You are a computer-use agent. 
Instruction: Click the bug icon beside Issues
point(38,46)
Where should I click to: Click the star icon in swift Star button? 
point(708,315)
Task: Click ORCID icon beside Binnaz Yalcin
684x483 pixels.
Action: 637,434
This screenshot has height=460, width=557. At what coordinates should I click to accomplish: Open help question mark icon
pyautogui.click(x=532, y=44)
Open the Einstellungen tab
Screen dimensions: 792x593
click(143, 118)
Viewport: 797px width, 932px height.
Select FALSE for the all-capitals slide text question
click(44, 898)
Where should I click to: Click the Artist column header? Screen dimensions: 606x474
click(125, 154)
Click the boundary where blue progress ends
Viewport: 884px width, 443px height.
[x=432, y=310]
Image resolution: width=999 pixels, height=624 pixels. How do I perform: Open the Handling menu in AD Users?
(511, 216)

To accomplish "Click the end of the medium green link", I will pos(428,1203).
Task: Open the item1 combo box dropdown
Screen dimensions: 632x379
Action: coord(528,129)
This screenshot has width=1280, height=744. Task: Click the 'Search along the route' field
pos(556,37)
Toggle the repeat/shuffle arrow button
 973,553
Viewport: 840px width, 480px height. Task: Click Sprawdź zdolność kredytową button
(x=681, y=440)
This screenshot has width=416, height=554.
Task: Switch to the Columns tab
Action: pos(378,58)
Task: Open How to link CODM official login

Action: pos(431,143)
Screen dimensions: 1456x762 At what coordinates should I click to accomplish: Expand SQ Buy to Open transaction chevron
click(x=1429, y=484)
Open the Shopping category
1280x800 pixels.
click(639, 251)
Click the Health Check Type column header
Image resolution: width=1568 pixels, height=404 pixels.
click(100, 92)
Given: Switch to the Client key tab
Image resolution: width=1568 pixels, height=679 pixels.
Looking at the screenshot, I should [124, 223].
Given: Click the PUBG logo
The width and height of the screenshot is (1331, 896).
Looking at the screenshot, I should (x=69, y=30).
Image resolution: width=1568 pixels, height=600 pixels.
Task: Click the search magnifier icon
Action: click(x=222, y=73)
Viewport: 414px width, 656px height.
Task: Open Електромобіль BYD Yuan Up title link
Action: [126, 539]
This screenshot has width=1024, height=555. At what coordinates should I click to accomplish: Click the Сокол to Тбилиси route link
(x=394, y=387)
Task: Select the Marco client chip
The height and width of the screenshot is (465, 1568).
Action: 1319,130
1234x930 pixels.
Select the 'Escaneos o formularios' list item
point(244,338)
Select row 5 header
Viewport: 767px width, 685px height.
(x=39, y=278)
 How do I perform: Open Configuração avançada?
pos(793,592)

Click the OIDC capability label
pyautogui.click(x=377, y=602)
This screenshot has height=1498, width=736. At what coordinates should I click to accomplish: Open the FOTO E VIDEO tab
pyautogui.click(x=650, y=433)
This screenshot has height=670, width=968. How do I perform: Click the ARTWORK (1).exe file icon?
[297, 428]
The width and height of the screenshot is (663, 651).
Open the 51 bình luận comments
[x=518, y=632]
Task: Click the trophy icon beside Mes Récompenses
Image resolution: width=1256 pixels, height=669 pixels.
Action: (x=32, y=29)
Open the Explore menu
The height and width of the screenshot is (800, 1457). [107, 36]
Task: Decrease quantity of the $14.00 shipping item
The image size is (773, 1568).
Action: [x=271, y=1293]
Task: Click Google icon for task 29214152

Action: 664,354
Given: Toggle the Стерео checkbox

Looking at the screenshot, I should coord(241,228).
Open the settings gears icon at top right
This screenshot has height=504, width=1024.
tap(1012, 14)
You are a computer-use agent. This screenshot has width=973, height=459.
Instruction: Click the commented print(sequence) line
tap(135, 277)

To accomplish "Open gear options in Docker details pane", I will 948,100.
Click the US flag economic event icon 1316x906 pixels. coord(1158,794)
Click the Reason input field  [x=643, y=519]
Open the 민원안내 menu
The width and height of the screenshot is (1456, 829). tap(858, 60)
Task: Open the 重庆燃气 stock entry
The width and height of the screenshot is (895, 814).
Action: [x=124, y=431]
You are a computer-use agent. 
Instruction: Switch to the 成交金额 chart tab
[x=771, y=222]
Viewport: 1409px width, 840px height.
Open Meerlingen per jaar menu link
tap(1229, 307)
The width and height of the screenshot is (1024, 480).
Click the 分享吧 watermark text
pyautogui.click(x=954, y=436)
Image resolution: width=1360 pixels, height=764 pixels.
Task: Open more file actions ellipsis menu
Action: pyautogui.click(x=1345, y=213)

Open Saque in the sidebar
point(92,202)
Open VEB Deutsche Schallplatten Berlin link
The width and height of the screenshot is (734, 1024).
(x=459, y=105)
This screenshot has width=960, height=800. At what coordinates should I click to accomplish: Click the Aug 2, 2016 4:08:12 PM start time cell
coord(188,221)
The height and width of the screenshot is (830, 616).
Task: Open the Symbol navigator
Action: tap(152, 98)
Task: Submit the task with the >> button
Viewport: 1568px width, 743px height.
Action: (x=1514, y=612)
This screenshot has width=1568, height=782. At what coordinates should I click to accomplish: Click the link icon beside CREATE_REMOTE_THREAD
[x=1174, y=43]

_ _ _ _ _

* [EXERCISE DETAILS] Every line of data must be returned unchanged.

* [ANSWER BELOW]
You are a computer-use agent. 
Instruction: Click the bug icon beside Issues
point(38,46)
Where should I click to: Click the star icon in swift Star button? 
point(708,315)
Task: Click ORCID icon beside Binnaz Yalcin
684x483 pixels.
Action: 637,434
This screenshot has height=460, width=557. At what coordinates should I click to accomplish: Open help question mark icon
pyautogui.click(x=532, y=44)
Open the Einstellungen tab
Screen dimensions: 792x593
click(143, 118)
Viewport: 797px width, 932px height.
Select FALSE for the all-capitals slide text question
click(44, 898)
Where should I click to: Click the Artist column header? Screen dimensions: 606x474
click(125, 154)
Click the boundary where blue progress ends
Viewport: 884px width, 443px height.
[x=432, y=310]
Image resolution: width=999 pixels, height=624 pixels. How do I perform: Open the Handling menu in AD Users?
(511, 216)

To accomplish "Click the end of the medium green link", I will pos(428,1203).
Task: Open the item1 combo box dropdown
Screen dimensions: 632x379
Action: coord(528,129)
This screenshot has width=1280, height=744. Task: Click the 'Search along the route' field
pos(556,37)
Toggle the repeat/shuffle arrow button
 973,553
Viewport: 840px width, 480px height. Task: Click Sprawdź zdolność kredytową button
(x=681, y=440)
This screenshot has width=416, height=554.
Task: Switch to the Columns tab
Action: pos(378,58)
Task: Open How to link CODM official login

Action: pos(431,143)
Screen dimensions: 1456x762 At what coordinates should I click to accomplish: Expand SQ Buy to Open transaction chevron
click(x=1429, y=484)
Open the Shopping category
1280x800 pixels.
click(639, 251)
Click the Health Check Type column header
Image resolution: width=1568 pixels, height=404 pixels.
click(100, 92)
Given: Switch to the Client key tab
Image resolution: width=1568 pixels, height=679 pixels.
Looking at the screenshot, I should [124, 223].
Given: Click the PUBG logo
The width and height of the screenshot is (1331, 896).
Looking at the screenshot, I should (x=69, y=30).
Image resolution: width=1568 pixels, height=600 pixels.
Task: Click the search magnifier icon
Action: click(x=222, y=73)
Viewport: 414px width, 656px height.
Task: Open Електромобіль BYD Yuan Up title link
Action: [126, 539]
This screenshot has width=1024, height=555. At what coordinates should I click to accomplish: Click the Сокол to Тбилиси route link
(x=394, y=387)
Task: Select the Marco client chip
The height and width of the screenshot is (465, 1568).
Action: 1319,130
1234x930 pixels.
Select the 'Escaneos o formularios' list item
point(244,338)
Select row 5 header
Viewport: 767px width, 685px height.
(x=39, y=278)
 How do I perform: Open Configuração avançada?
pos(793,592)

Click the OIDC capability label
pyautogui.click(x=377, y=602)
This screenshot has height=1498, width=736. At what coordinates should I click to accomplish: Open the FOTO E VIDEO tab
pyautogui.click(x=650, y=433)
This screenshot has height=670, width=968. How do I perform: Click the ARTWORK (1).exe file icon?
[297, 428]
The width and height of the screenshot is (663, 651).
Open the 51 bình luận comments
[x=518, y=632]
Task: Click the trophy icon beside Mes Récompenses
Image resolution: width=1256 pixels, height=669 pixels.
Action: (x=32, y=29)
Open the Explore menu
The height and width of the screenshot is (800, 1457). [107, 36]
Task: Decrease quantity of the $14.00 shipping item
The image size is (773, 1568).
Action: [x=271, y=1293]
Task: Click Google icon for task 29214152

Action: 664,354
Given: Toggle the Стерео checkbox

Looking at the screenshot, I should coord(241,228).
Open the settings gears icon at top right
This screenshot has height=504, width=1024.
tap(1012, 14)
You are a computer-use agent. This screenshot has width=973, height=459.
Instruction: Click the commented print(sequence) line
tap(135, 277)

To accomplish "Open gear options in Docker details pane", I will 948,100.
Click the US flag economic event icon 1316x906 pixels. coord(1158,794)
Click the Reason input field  [x=643, y=519]
Open the 민원안내 menu
The width and height of the screenshot is (1456, 829). tap(858, 60)
Task: Open the 重庆燃气 stock entry
The width and height of the screenshot is (895, 814).
Action: [x=124, y=431]
You are a computer-use agent. 
Instruction: Switch to the 成交金额 chart tab
[x=771, y=222]
Viewport: 1409px width, 840px height.
Open Meerlingen per jaar menu link
tap(1229, 307)
The width and height of the screenshot is (1024, 480).
Click the 分享吧 watermark text
pyautogui.click(x=954, y=436)
Image resolution: width=1360 pixels, height=764 pixels.
Task: Open more file actions ellipsis menu
Action: pyautogui.click(x=1345, y=213)

Open Saque in the sidebar
point(92,202)
Open VEB Deutsche Schallplatten Berlin link
The width and height of the screenshot is (734, 1024).
(x=459, y=105)
This screenshot has width=960, height=800. At what coordinates should I click to accomplish: Click the Aug 2, 2016 4:08:12 PM start time cell
coord(188,221)
The height and width of the screenshot is (830, 616).
Task: Open the Symbol navigator
Action: tap(152, 98)
Task: Submit the task with the >> button
Viewport: 1568px width, 743px height.
Action: (x=1514, y=612)
This screenshot has width=1568, height=782. At what coordinates should I click to accomplish: Click the link icon beside CREATE_REMOTE_THREAD
[x=1174, y=43]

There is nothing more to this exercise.